Set task: Can you format the listing below as a numbered list, from its first line up to and including the line that contains "pos(471,133)", with blank lines dropped and the pictures left out?

★ ★ ★ ★

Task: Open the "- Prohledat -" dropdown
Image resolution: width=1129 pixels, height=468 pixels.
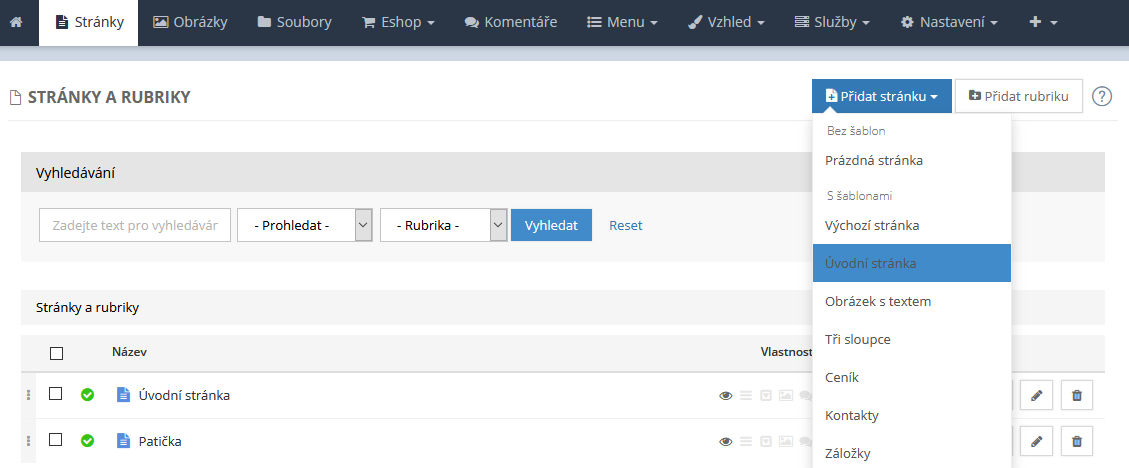Action: (304, 225)
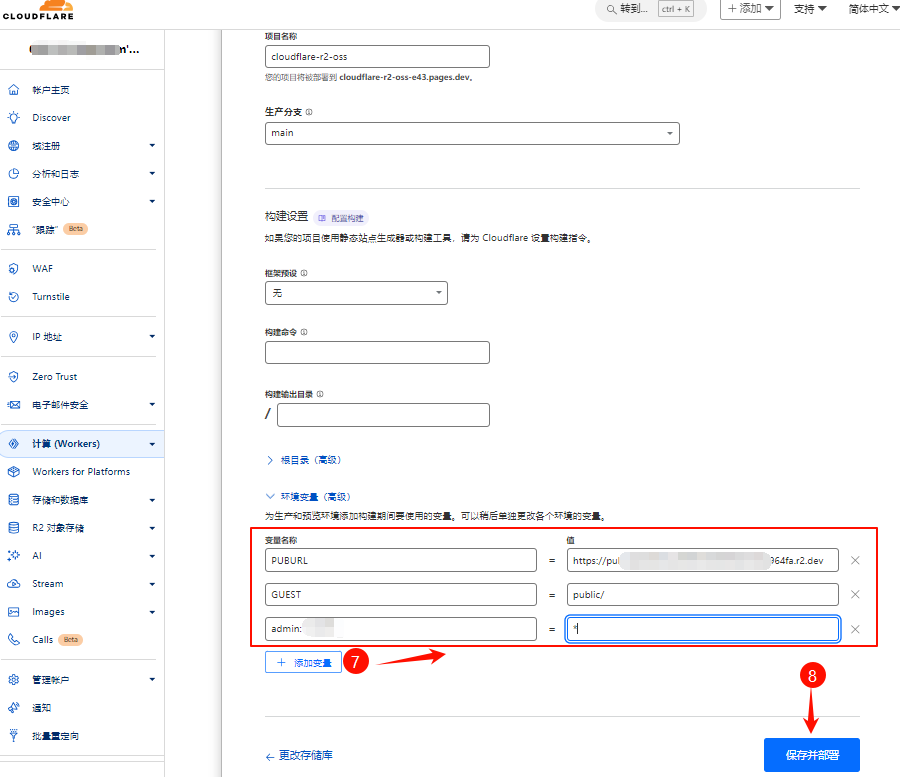Open the 生产分支 main dropdown

pos(471,133)
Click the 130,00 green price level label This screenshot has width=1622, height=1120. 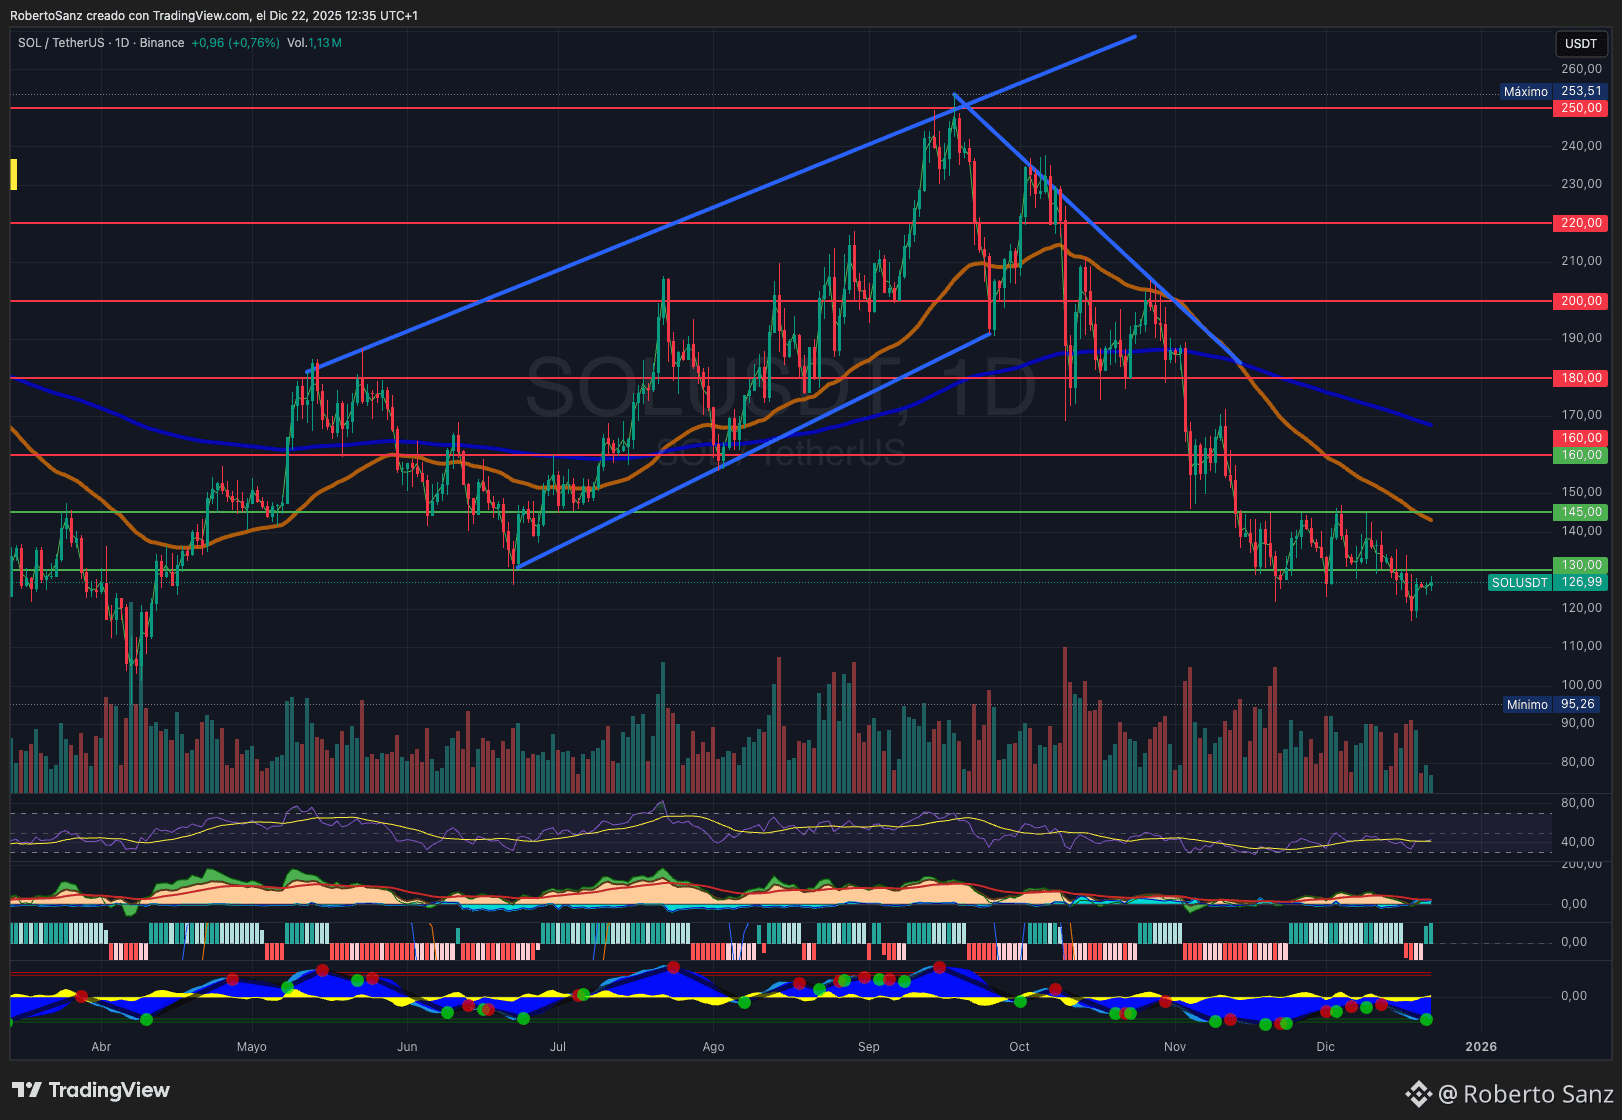coord(1580,565)
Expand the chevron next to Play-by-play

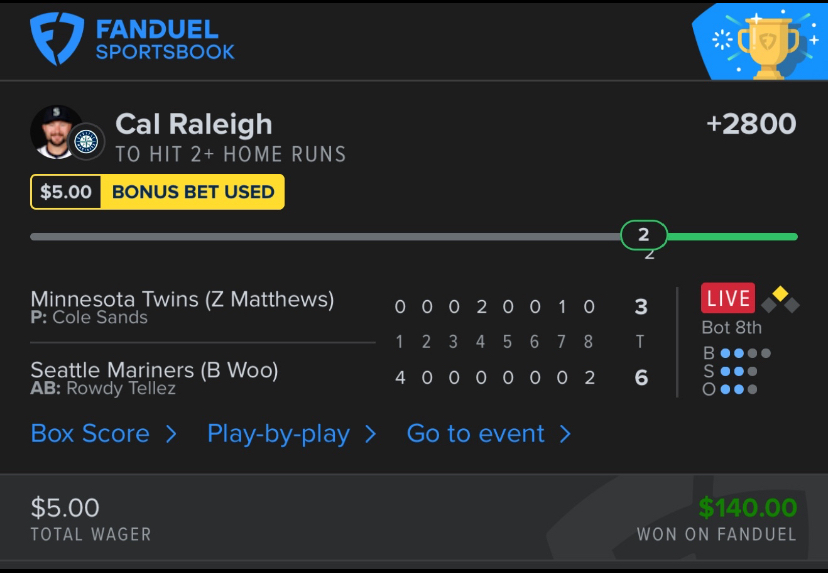tap(371, 434)
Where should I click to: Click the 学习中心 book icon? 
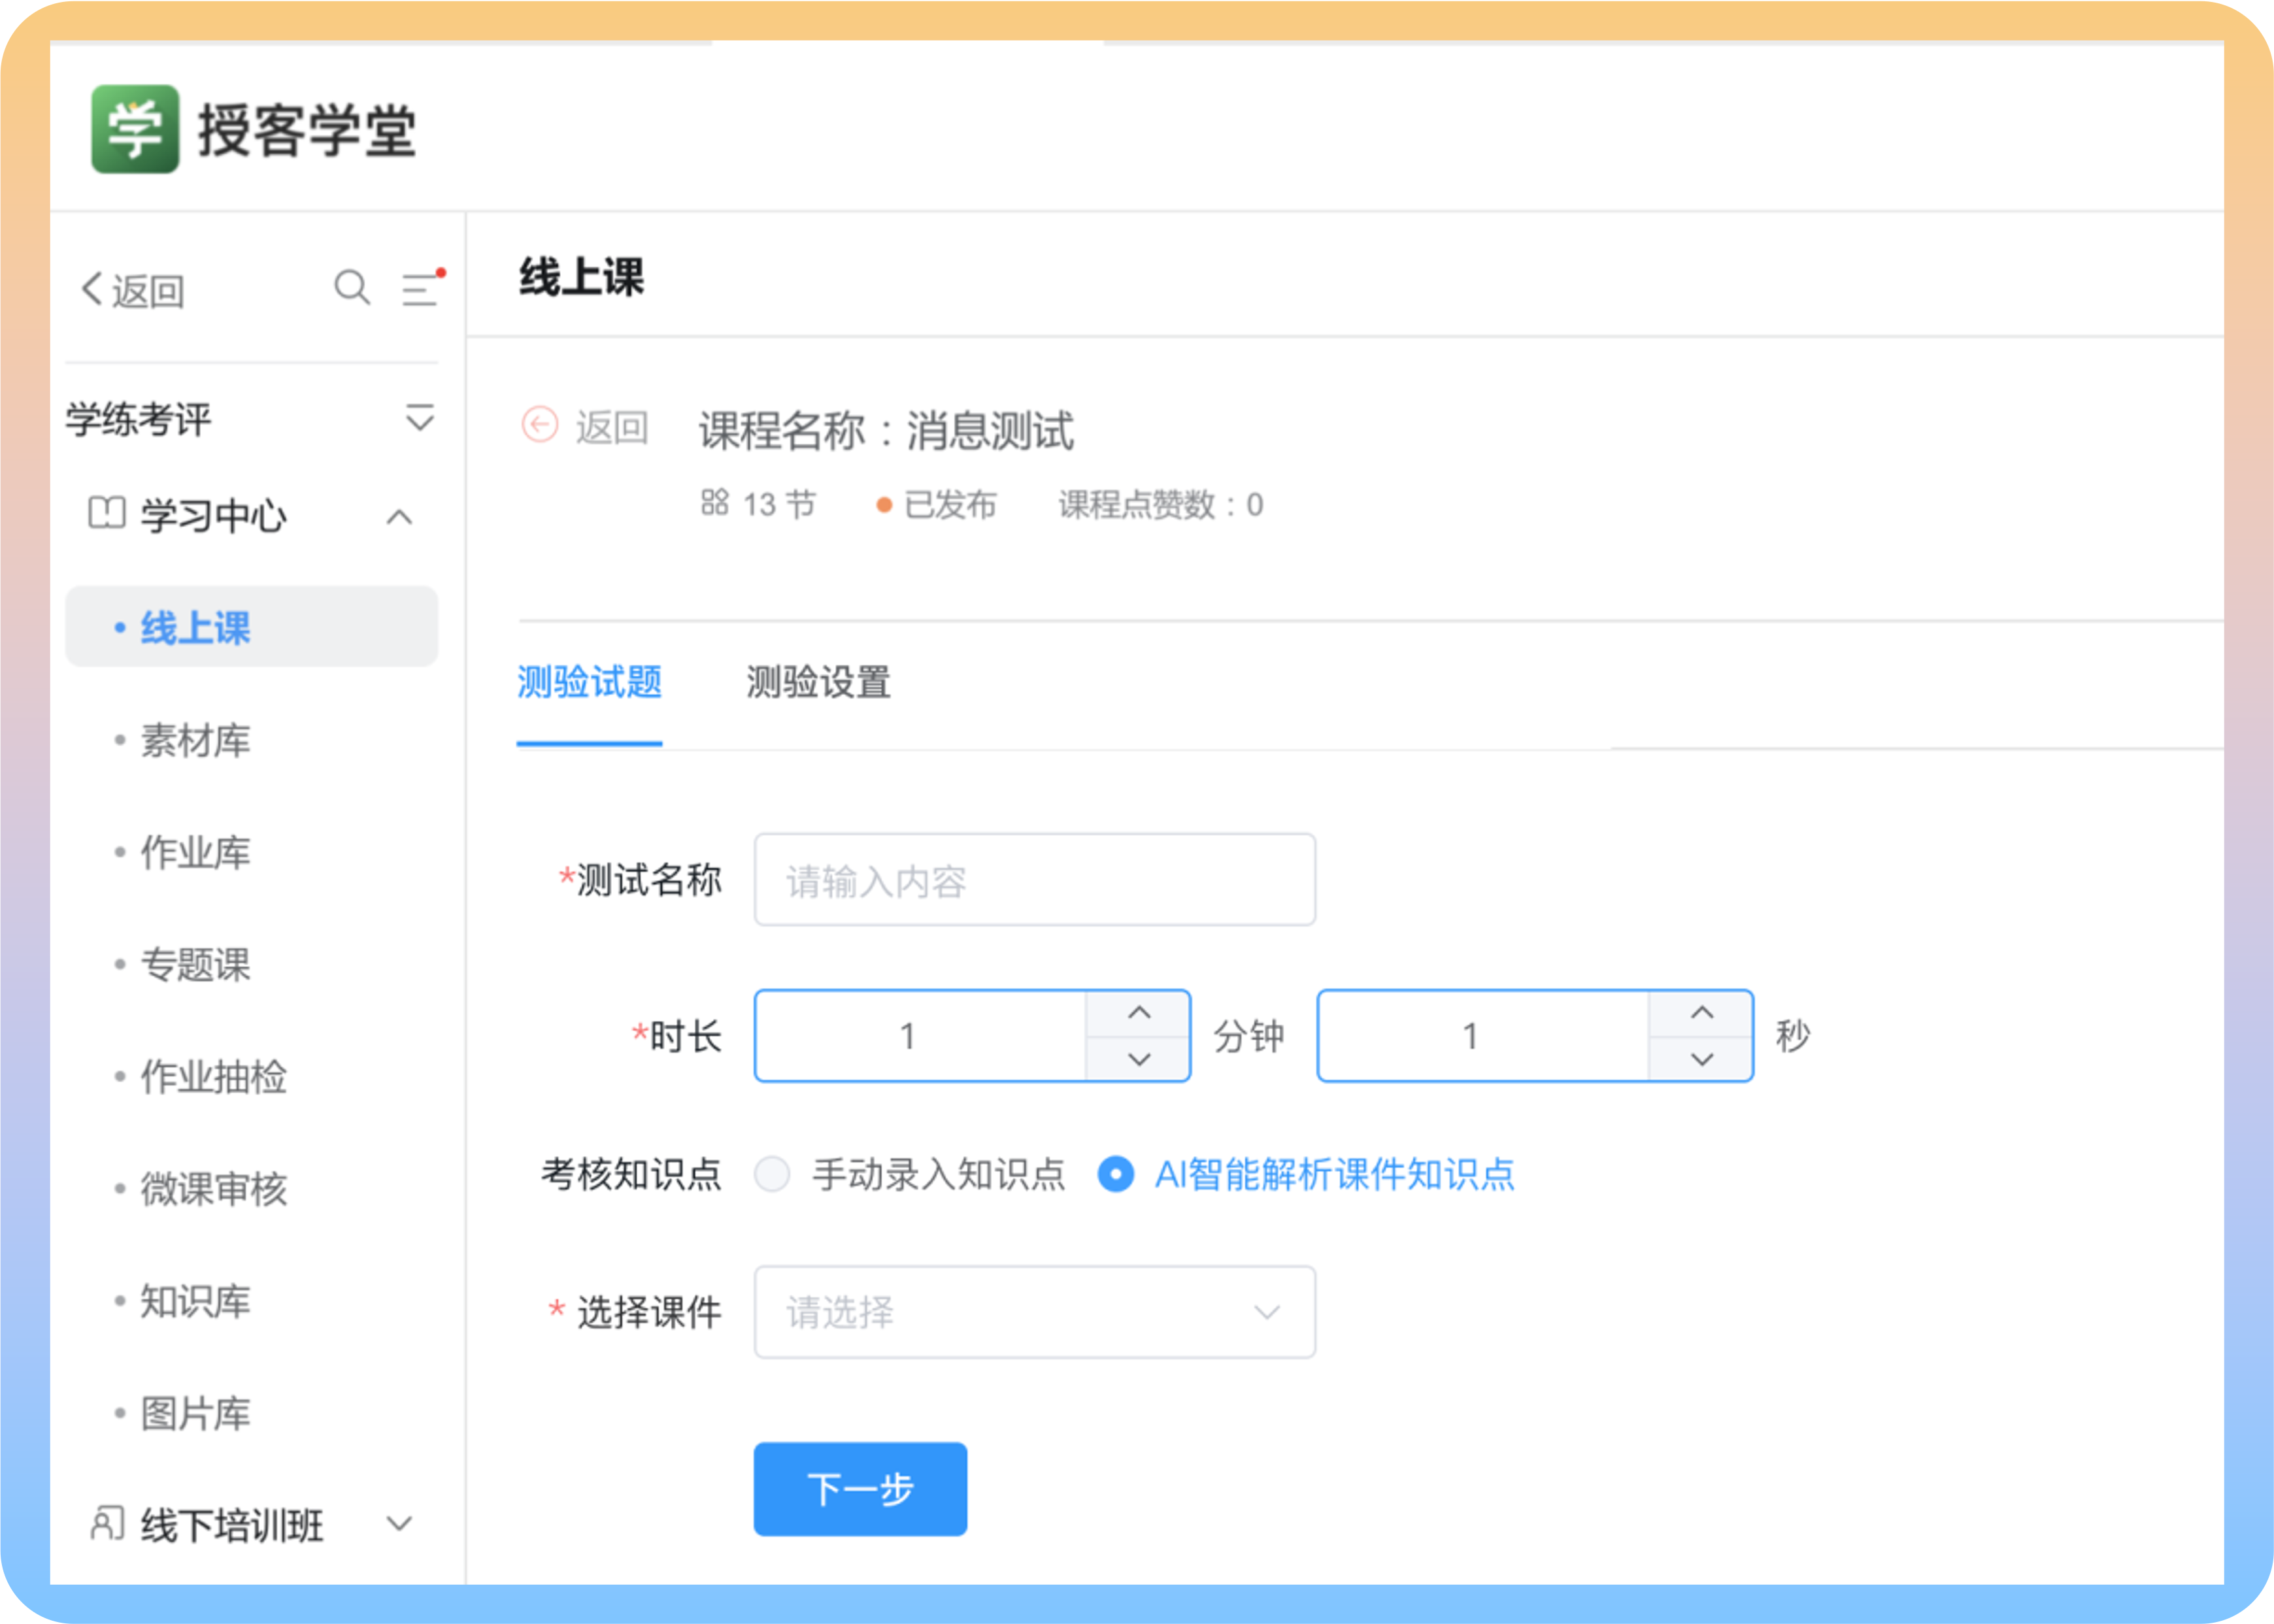[107, 514]
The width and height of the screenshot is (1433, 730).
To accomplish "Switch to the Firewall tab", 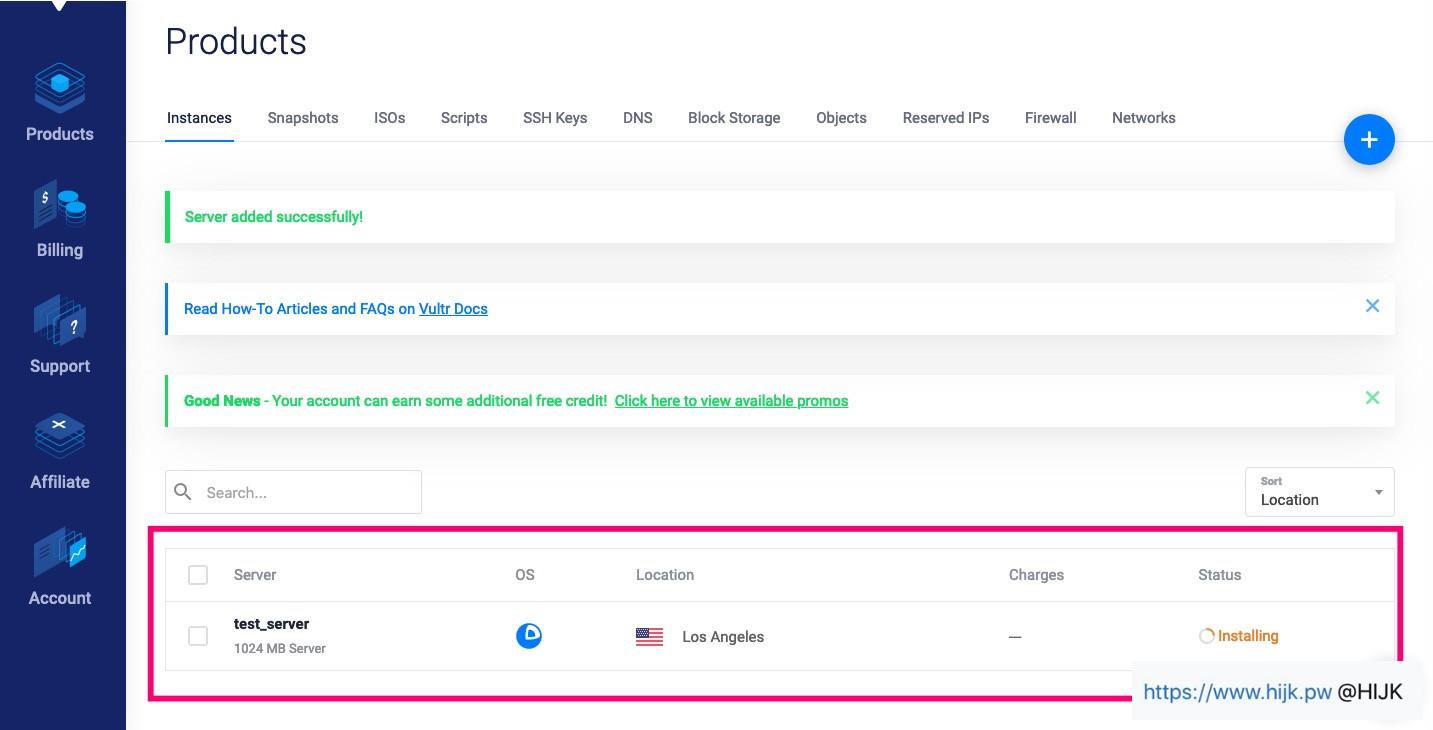I will click(1050, 118).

★ ★ ★ ★

Task response:
1. Task: Open the "- Prohledat -" dropdown
2. Image resolution: width=1129 pixels, height=468 pixels.
3. Action: (304, 225)
4. Open the 生产分支 main dropdown
5. pos(471,133)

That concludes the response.